End Time by Keith Korman

End Time by Keith Korman | Tor, 2015

End Time isn’t Keith Korman’s first novel but it appears to be his first solo novel written in quite some time. As a fan of the apocalyptic genre I was definitely intrigued by the title alone. The publisher’s description of the novel reads like a fascinating mashup of science run amok and a rising tide of supernatural occurrences. I found this to be an interesting combination and one that we don’t see too often. Unfortunately I found End Time’s combination of supernatural horror and weird science a bit too hap hazard.

The street performer glimpsed as the novel opens is the reality-warping Pie Piper. Yes, that Pied Piper. With the ability to edit reality at will his influence begins to seep across the world as his voice and visage begins to pop up everywhere along with his calling card: the image of Felix the Cat. In Los Angeles, CHiPs officer Cheryl Gibson is involved in a shooting during a routine stop where she finds the detached arms of young woman on the steering wheel of car.

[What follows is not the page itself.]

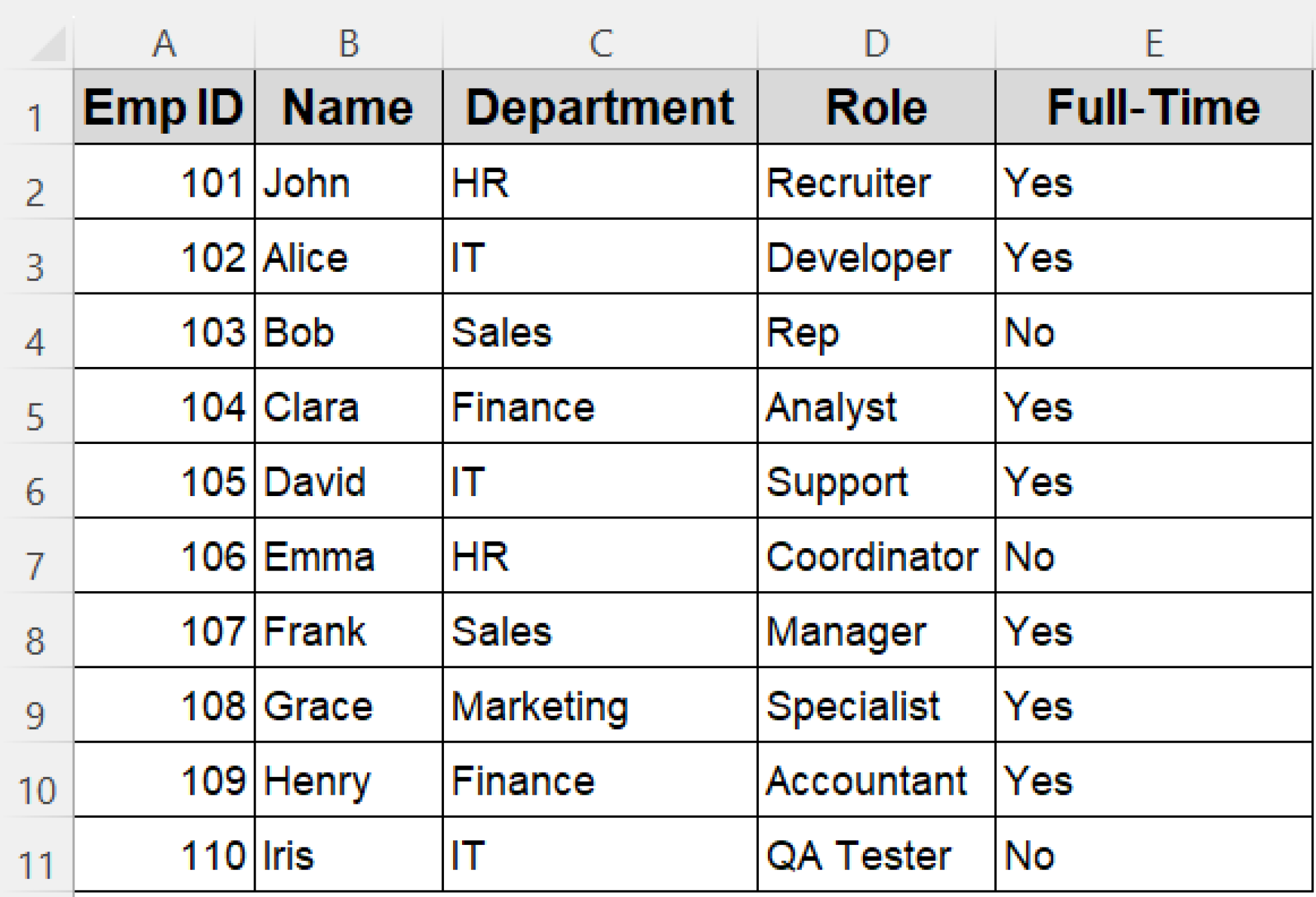Select column header A
1316x897 pixels.
164,44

Meanwhile, scientist Bhakti Singh struggles over the disappearance of his daughter and her friend and sets out on a quest to find them even as the town he abandons descends into madness. Billy Howakhan, a Lakota Sioux and retired Army officer turned Head of Security from a major think tank is dispatched to find out why a project in Texas has seemingly been abandoned; the same project the employed Bhakti Singh. These characters and more (including Bhakti’s wife and sister-in-law, as well as Billy’s boss) are all tied to together in tenuous ways. Their intertwined stories drive the plot of End Time forward.

Korman’s characters are most definitely the high point of End Time. Each character is well defined and unique in various ways but each share an undercurrent of determination that binds them together. For the novel’s three main protagonists that determination is born of tragedy and the weight of the past driving them forward. I was particularly impressed with the instant connection between Gibson and Singh. It felt to me that the two bonded that most clearly in the novel and, while they are later joined by Billy Howakhan, it is the initial bond between those two characters that formed the emotional locus of the novel’s main plot. While the novel has three “main” protagonists the cast of End Time is actually quite larger; it is littered with many other protagonist each involved with their own small thread of End Time’s confusing web of a plot. Guy Poole and his wife Lauren (Lauren is Bhakti Singh’s sister-in-law) are involved in a New England ghost story whose connections to the strange goings on in End Time is slow to be revealed and is hazy at best. “Cowboy Clem” Lattimore (the employer of both Bhakti and Billy), the owner of Lattimore Aerospace, focuses on finding out what happened to his missing scientific team and dispatches Billy to witness the retrieval of an experimental material returning from a field test in space. Lattimore further delves into his parent’s past history with the Nazi’s as well as conspiracies theories and weird science. Elsewhere in the novel the Pied Piper takes in a protégé known only as the Kid adding yet another character who takes up a significant amount of narrative page count and whose potential for redemption forms yet another important plot point.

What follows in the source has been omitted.